Think of poor hair bands like RATT, on tour in 1991. In the exact same weeks as Nirvana's "Smells Like Teen Spirit" starts its relentless climb up the charts RATT suddenly finds themselves playing to stadiums that are not even half full. Gen Xers' affections are so inconstant that poor RATT went from the Beatles to Spinal Tap in two weeks.
And then when grunge did get over almost everybody was too scared to really be fans. What if these Nirvana guys end up like RATT?* Far better to mark an arbitrary point where the band "sold out" and claim to only like stuff before that (for Nirana fans Bleach and the material later released on Incesticide, for Soundgarden fans everything before Superunknown, for Nine Inch Nails fans everything before Downward Spiral, for REM fans everything before Warner Brothers debut Green, etc. etc. etc.).
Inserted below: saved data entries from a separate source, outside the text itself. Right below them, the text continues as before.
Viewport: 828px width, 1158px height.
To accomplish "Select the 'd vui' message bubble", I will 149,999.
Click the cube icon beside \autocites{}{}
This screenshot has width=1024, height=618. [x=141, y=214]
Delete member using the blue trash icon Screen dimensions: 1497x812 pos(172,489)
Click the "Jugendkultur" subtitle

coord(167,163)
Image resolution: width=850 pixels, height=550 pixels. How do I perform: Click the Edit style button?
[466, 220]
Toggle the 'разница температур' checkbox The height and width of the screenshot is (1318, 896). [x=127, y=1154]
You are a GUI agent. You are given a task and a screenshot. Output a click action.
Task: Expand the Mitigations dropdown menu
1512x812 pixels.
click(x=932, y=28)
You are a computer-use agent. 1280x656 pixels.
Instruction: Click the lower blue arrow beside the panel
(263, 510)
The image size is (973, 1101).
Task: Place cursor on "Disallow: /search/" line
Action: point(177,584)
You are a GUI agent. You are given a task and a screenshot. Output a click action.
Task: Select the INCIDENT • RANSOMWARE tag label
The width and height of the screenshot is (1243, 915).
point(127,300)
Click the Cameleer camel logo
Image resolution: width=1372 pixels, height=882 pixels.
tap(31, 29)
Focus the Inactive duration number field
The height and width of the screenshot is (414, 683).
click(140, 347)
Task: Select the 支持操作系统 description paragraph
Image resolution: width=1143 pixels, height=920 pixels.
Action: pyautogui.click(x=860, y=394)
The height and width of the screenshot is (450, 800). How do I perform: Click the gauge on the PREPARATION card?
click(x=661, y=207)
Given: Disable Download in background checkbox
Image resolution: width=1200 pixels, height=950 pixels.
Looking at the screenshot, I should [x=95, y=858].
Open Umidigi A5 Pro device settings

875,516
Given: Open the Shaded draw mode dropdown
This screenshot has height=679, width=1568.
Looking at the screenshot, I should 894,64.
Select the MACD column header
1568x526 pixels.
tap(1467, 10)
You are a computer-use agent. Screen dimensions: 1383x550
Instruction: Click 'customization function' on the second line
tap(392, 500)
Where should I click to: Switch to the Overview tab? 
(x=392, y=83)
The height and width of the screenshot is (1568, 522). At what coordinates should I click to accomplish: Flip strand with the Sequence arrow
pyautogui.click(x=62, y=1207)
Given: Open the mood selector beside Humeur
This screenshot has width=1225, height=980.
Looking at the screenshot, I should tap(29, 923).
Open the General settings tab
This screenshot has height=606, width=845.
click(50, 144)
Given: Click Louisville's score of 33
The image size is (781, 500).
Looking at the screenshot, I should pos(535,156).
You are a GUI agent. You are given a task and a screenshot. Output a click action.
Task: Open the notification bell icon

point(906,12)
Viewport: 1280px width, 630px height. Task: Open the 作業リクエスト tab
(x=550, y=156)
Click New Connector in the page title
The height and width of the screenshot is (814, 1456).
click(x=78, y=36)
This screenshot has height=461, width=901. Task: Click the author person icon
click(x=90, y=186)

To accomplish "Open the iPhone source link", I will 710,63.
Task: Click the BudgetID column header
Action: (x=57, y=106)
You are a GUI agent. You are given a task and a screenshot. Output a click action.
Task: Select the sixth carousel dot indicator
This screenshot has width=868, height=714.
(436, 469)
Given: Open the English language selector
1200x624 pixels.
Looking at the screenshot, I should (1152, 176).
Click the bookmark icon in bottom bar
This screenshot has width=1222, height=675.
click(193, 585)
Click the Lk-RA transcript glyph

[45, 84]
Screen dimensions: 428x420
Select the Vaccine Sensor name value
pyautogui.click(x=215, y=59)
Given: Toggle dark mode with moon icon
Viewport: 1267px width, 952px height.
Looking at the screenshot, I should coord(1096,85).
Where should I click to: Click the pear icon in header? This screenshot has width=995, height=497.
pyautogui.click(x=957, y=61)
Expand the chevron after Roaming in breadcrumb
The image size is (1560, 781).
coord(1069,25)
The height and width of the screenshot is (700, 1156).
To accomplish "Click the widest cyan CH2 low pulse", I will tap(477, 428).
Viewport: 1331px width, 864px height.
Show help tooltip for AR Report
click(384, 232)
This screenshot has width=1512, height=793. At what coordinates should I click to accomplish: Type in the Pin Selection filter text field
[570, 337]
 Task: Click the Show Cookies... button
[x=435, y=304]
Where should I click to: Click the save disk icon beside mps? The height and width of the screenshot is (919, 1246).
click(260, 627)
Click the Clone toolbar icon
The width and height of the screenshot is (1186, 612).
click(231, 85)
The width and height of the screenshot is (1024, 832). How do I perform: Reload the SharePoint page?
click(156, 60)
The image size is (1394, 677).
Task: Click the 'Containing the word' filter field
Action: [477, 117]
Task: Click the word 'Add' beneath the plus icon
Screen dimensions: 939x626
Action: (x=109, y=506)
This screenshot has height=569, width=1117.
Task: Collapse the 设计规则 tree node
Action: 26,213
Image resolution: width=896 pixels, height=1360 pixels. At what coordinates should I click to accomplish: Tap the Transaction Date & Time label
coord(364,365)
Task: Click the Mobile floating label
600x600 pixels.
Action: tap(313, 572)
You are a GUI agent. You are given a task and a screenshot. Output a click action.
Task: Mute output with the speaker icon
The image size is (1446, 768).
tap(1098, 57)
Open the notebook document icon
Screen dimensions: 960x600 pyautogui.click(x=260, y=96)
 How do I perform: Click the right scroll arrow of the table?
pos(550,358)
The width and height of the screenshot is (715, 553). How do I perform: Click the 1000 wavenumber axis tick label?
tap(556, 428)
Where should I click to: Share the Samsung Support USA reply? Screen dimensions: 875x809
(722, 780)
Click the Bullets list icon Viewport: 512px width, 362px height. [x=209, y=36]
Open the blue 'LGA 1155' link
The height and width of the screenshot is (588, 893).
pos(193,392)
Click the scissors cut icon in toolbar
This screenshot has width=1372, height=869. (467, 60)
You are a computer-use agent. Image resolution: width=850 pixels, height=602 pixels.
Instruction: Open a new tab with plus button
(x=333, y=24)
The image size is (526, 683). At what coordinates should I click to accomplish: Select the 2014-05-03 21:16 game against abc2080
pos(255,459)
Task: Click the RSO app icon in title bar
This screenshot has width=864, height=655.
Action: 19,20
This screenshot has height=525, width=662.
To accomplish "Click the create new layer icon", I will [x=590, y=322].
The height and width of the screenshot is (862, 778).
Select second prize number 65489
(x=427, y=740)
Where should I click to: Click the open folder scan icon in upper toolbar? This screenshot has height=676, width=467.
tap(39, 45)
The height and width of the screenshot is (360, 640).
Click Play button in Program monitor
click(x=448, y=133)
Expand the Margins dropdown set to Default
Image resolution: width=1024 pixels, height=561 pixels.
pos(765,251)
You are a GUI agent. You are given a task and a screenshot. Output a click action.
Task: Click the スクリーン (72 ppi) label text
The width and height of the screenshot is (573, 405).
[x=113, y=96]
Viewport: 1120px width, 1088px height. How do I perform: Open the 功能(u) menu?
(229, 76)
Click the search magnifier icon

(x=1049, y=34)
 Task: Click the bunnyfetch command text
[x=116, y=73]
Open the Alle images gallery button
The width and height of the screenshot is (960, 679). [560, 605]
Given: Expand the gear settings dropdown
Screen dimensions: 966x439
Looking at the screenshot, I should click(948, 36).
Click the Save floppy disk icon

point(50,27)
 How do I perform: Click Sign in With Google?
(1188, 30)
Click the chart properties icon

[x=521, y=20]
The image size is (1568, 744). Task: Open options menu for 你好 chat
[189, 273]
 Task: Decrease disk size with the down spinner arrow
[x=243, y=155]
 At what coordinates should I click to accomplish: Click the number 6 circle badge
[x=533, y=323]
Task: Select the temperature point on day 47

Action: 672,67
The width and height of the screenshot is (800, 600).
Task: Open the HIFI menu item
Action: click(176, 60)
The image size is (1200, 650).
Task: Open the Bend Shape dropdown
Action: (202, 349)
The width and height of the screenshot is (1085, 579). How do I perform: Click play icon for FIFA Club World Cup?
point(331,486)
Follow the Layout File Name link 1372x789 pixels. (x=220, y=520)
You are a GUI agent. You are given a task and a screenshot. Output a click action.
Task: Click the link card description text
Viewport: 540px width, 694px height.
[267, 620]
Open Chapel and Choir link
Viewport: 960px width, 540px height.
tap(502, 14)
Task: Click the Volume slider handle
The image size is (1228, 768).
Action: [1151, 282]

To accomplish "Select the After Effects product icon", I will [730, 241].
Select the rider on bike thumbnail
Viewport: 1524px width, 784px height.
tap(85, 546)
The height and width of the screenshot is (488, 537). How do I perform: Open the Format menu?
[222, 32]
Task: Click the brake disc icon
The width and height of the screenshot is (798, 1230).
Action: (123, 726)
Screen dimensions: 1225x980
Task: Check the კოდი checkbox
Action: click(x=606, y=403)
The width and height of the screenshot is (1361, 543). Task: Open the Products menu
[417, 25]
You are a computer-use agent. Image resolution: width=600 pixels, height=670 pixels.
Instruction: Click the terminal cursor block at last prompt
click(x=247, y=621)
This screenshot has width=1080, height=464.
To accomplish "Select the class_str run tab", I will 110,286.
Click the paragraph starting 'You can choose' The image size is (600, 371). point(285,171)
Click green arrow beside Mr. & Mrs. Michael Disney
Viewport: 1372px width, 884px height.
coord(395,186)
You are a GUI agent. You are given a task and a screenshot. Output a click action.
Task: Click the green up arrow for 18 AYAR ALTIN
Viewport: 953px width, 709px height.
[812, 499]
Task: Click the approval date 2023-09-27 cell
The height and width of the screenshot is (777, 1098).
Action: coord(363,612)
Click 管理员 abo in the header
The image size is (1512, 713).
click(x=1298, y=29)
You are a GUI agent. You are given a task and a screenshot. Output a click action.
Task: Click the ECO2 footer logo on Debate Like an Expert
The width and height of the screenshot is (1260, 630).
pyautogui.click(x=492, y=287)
Punk was in part supposed to be about freeing oneself from the hegemony of cool. Grunge was supposed to be a return to this, but it wrecked itself on the shores of a generation embodied by the content-free irony that characterized the television show Seinfeld (laugh track and all) at its best. Irony becomes not the appropriate response to certain aspects of life, but rather a detached way of engaging with everything.
Continue reading "We are the goon squad and we're coming to town. Beep-beep. Beep-beep." »
Posted by Jon Cogburn on 10 January 2014 at 06:43 in Jon Cogburn | Permalink | Comments (9) | TrackBack (0)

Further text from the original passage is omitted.